Meerman and Brown ran the calculations and found that when 10 kg — 22 pounds — of fat are fully broken down in a process called oxidation, 18.5 pounds of it leaves the body as exhaled carbon dioxide and the rest is breathed out as water vapor.
“Our calculations show that the lungs are the primary excretory organ for fat,” they wrote in their report, published in the notoriously lighthearted Christmas issue of the BMJ.
Most people just don’t understand this, they said.
“We encountered widespread misconceptions about how humans lose weight among general practitioners, dietitians, and personal trainers,” they wrote. “Most people believed that fat is converted to energy or heat, which violates the law of conservation of mass.”
In fact, fat breaks down into the elements of carbon, oxygen and hydrogen. Hydrogen is the lightest, and combines with oxygen to make water. The three elements make up the basic building blocks of living matter, including carbohydrates and fat.
This actually explains why exercise helps people lose weight. It speeds up breathing. The more breaths you take, the more carbon you lose. And you also lose a little weight just sitting on the couch watching TV, or even while you’re asleep.

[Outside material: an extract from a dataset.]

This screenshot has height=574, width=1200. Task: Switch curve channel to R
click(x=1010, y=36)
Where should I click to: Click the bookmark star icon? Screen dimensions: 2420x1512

Unfortunately, general living easily compensates for this loss. And it doesn’t alter the depressing fact that one pound of body weight equals 3,200 calories.
chocolate muffin
“For comparison, a single 100 gram muffin represents about 20 percent of an average person’s total daily energy requirement,” Meerman and Brown wrote.
“Physical activity as a weight loss strategy is, therefore, easily foiled by relatively small quantities of excess food.”
So the advice remains the same, whether you understand the scientific principles or not. “Losing weight requires unlocking the carbon stored in fat cells, thus reinforcing that often heard refrain of ‘eat less, move more’,” they concluded.